Noticias
Members Calling #156 | Arantxa Acosta: “The best solutions emerge when the entire organization thinks together”
On the website of the consultancy Rational Sparks, you can read: “We help you find creative solutions based on data, but also on the team’s emotion, energy, and creativity. Using cutting-edge technology or post-its, but always with imagination, enthusiasm, and proven data.”
Data and emotions. Analysis and sensitivity. Creating projects that combine these dimensions requires versatility. And Arantxa Acosta (Barcelona, 1977), its founder, has it: a chemical engineer, EMBA from ESADE… and a master’s degree in film criticism. “Three” sides of the same coin.
She defines herself as a “Strategic Designer, Applied Thinker, and Organizational Agitator.” And she explains why.
TB: What is the purpose of your project?
AA: To help organizations (startups or large, established companies) become self-sufficient in turning complex and ambiguous challenges into action plans in record time, activating internal talent through disruptive methodologies, traditional tools, and AI.
TB: Where is your project now and where do you see it in two years?
AA: Growing as a boutique transformation consultancy based on preferred futures. In two years, consolidated as a benchmark in exploring emerging signals and patterns together with our clients, connecting them with tools, imagination, and sensitivity to move forward with clarity and enthusiasm.
TB: A key decision that has shaped your project.
AA: Combining data and emotions. Committing to Futures Thinking and creating the Future Sparks Lab to integrate vision, perception, and possibilities.
TB: What has been the biggest challenge you’ve faced and what has it taught you?
AA: Translating strategic, operational, and emotional complexity into clarity for founders and executives. It has taught me that the best solutions emerge when everyone involved actively participates in the process.

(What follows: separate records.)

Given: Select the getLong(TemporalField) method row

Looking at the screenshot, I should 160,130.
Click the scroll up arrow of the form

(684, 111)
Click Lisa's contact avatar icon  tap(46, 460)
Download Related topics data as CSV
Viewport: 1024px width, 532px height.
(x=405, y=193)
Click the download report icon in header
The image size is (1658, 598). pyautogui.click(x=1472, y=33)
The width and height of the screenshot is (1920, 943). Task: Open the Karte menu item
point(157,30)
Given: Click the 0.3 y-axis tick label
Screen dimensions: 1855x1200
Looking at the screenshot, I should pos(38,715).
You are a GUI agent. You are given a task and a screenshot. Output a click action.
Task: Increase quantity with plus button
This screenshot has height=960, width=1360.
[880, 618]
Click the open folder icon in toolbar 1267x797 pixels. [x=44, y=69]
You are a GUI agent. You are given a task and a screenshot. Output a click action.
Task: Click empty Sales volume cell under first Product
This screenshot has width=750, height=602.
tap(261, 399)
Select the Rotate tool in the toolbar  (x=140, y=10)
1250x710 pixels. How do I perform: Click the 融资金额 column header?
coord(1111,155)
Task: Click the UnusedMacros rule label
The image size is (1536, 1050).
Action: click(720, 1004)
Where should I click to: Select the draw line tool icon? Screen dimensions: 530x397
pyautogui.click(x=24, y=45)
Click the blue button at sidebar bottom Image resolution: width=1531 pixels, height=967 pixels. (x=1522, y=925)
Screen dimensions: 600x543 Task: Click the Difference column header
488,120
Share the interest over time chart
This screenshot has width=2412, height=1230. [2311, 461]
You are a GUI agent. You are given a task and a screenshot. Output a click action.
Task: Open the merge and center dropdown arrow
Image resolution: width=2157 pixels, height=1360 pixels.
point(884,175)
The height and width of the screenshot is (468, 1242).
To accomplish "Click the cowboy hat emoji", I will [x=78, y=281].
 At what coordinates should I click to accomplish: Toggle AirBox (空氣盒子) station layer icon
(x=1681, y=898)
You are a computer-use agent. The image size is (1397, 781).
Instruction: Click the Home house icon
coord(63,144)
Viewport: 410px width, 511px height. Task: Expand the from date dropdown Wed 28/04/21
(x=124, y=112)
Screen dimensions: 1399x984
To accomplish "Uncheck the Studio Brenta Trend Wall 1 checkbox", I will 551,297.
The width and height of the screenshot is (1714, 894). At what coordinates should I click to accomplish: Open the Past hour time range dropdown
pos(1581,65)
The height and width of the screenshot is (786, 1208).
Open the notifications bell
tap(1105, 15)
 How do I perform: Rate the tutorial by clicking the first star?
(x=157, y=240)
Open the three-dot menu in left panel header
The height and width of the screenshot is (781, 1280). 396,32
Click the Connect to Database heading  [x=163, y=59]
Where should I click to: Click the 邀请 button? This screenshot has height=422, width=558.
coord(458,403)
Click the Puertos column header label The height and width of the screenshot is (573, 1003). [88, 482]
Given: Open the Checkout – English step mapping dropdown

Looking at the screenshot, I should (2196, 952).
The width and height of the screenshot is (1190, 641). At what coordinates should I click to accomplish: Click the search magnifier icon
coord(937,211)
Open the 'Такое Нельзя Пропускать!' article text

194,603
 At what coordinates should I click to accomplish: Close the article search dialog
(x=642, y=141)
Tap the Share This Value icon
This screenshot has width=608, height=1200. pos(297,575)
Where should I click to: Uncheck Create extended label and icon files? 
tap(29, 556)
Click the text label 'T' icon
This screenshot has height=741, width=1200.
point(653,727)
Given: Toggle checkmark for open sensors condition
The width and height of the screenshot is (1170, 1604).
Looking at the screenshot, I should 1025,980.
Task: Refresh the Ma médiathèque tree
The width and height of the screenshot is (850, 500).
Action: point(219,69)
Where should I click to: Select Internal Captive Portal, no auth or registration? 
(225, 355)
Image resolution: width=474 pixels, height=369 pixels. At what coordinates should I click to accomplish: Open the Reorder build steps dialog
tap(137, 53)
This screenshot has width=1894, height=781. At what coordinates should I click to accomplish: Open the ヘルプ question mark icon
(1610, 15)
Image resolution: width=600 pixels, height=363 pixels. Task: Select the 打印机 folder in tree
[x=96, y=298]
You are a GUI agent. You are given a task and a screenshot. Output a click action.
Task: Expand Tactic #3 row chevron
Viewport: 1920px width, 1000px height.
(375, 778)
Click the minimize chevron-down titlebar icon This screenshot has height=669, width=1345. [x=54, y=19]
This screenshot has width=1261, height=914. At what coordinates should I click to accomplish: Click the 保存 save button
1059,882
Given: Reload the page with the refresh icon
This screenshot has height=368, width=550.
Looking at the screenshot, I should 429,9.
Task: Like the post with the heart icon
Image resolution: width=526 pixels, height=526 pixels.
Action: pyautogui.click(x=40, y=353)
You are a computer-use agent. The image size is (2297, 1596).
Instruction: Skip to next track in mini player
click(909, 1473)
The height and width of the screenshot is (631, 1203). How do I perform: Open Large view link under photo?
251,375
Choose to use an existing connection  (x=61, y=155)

TB: The best advice you’ve received.
AA: “Everyone in a meeting has something to say, regardless of their role or experience.”
TB: We all change over time. Have you changed your mind about anything?
AA: I used to think strategies were designed by leaders. Today, I believe they emerge when the organization thinks together.
TB: A professional role model who inspires you and why.
AA: I’ll mention two: Dr. José Ignacio Latorre, a quantum physicist and author of Ethics for Machines, because he raises the question of what values we will program into them, and Ignacio Martínez Mendizábal, a paleontologist who reflects on what makes us human in these times. These are conversations that apply to the future of organizations.
TB: What do you value most in the people you work with?
AA: Honesty, curiosity, and the courage to question the status quo.
TB: A technology that will shape the future.
AA: Brain-computer interfaces (BCI) are already being researched, enabling direct collaboration between human brains through digital neural networks—something that could transform how we learn, decide, and collaborate within organizations.
TB: A startup or company you admire and why.
AA: For example, Hanson Robotics, which explores how we will interact with AI.
TB: What do you do to disconnect?
AA: Lots of cinema, lots of reading and lots of walking.
TB: A book to recommend.
AA: The Demolished Man by Alfred Bester. Visionary about organizations, power, and telepathy in a hyperconnected society.
TB: A song that defines your current moment.
AA: ‘Feel Good Inc.’ by Gorillaz.
TB: A recipe, a restaurant.
AA: Any creation from Somodó Bá.
TB: A place in the world.
AA: Tokyo.
TB: Where would you invest 100k?
AA: In neurotechnology. Synchron, for example.
TB: If you weren’t an entrepreneur…
AA: I would probably be writing science fiction. Entrepreneurship is a way of “prototyping” those stories in real life.
TB: What is Tech Barcelona to you?
AA: A “future accelerator”: the interconnection of talent, technology, and entrepreneurship to imagine and build, starting now, what once seemed like distant dreams.